4.4 Cellular Respiration

  • Overview: Contains distinct but interconnected catabolic reaction sequences:

    1. Glycolysis: A stepwise reaction occurring in the cytosol.

    2. Citric Acid Cycle: A metabolic cycle.

    3. Electron Transport Chain: A stepwise reaction.

  • Requirements: Cellular respiration of glucose requires a supply of glucose and oxygen.

  • Final Products of Cellular Respiration

    • Carbon dioxide (CO₂)

    • Water (H₂O)

    • ATP (40% chemical energy)

    • Heat (60%)

  • Types of Reactions:

    • Anaerobic Reactions: Do not require O₂ and produce minimal ATP.

    • Aerobic Reactions: Require O₂ and produce the majority of ATP.

Glycolysis
  • Definition: The process of breaking down glucose.

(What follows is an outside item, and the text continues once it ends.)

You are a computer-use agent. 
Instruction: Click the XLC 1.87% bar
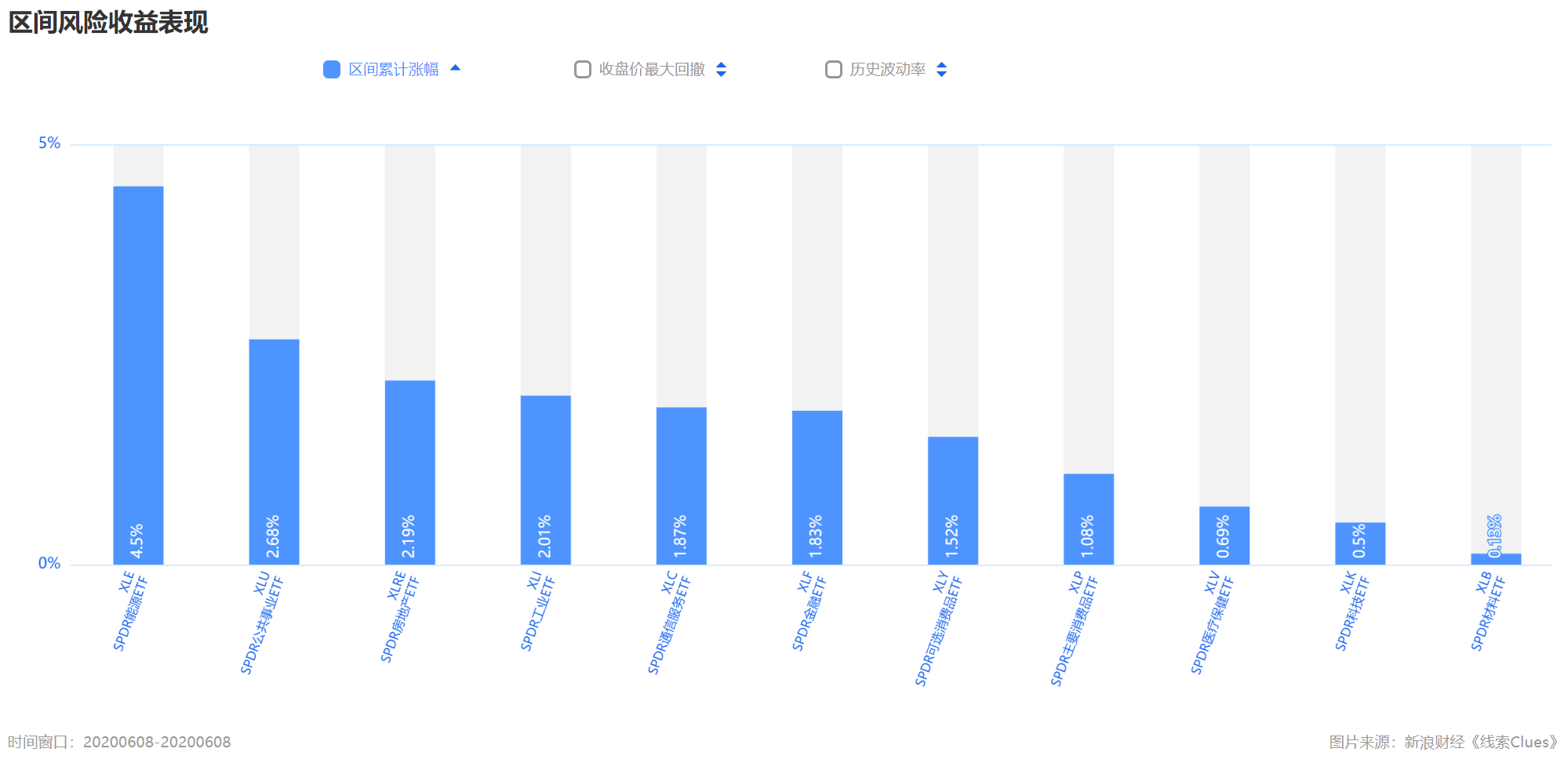click(681, 485)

  • Location: Occurs in the cytosol of the cell.

  • Process: Includes 10 enzyme-catalyzed reactions resulting in:

    • Breakdown of 6-carbon glucose into two 3-carbon pyruvic acid molecules.

    • Does not require oxygen (anaerobic phase).

    • Yield of 2 ATP molecules per glucose molecule.

Phases of Glycolysis
  1. Phosphorylation: Conversion of glucose into its phosphorylated form.

  2. Splitting/Cleavage: Division of glucose into two 3-carbon molecules.

  3. Production Phase: Generation of NADH, 4 ATP, and 2 molecules of pyruvic acid.

Electron/Hydrogen Carriers
  • Function: During reactions, hydrogen is released (which contains energy).

    • Hydrogen atoms are transferred as pairs (2 protons and 2 electrons) to hydrogen carrier molecules NAD+ or FAD+ to form NADH and FADH2.

    • NADH/FADH2 carry these atoms with high energy electrons to the electron transport chain where oxygen acts as the final electron acceptor.

Anaerobic Reactions
  • Conditions: Occur when no oxygen is present.

    • Cannot proceed to the electron transport chain as there’s no place to unload hydrogen atoms.

    • During this process, NADH and H+ return electrons and protons back to pyruvic acid to form lactic acid.

  • Yield: There is a net gain of 2 ATP per glucose molecule (2 ATP are needed to start and 4 ATP are generated). Although inefficient, this process is still beneficial.

Aerobic Reactions
  • Conditions: Occur in the presence of oxygen, allowing pyruvic acid to proceed through aerobic pathways.

  • Efficiency: More energy-efficient with three main events:

    1. Formation of Acetyl CoA

    2. Citric Acid Cycle

    3. Electron Transport Chain (Oxidative Phosphorylation)

Citric Acid Cycle
  • Initiation: Begins when acetyl CoA combines with oxaloacetic acid to produce citric acid.

  • Cycle Dynamics: Citric acid is transformed back into oxaloacetic acid through a series of enzymatic reactions, allowing the cycle to repeat, provided pyruvic acid and O2 are available.

  • Yield per Citric Acid Molecule (2 produced per glucose):

    • 1 ATP, 8 hydrogen atoms transferred to NAD+ and FAD, and 2 CO₂ released which enter the bloodstream for exhalation.

Electron Transport Chain (ETC)
  • Role: NADH and FADH2 deliver hydrogen and high-energy electrons to the electron transport chain, which consists of a series of enzyme complexes located in the inner membrane of mitochondria.

  • Energy Transfer: Energy from electrons is used to power ATP synthase, which phosphorylates ADP to form ATP. Water (H₂O) is generated as a byproduct (with oxygen as the final electron acceptor).

Summary of ATP Production in Complete Oxidation of Glucose
  • Total Yield:

    • 2 ATP produced in glycolysis.

    • 2 ATP produced in citric acid cycle.

    • 28 ATP produced in the electron transport chain.

  • Overall Total: 32 ATP produced from the complete oxidation of one glucose molecule.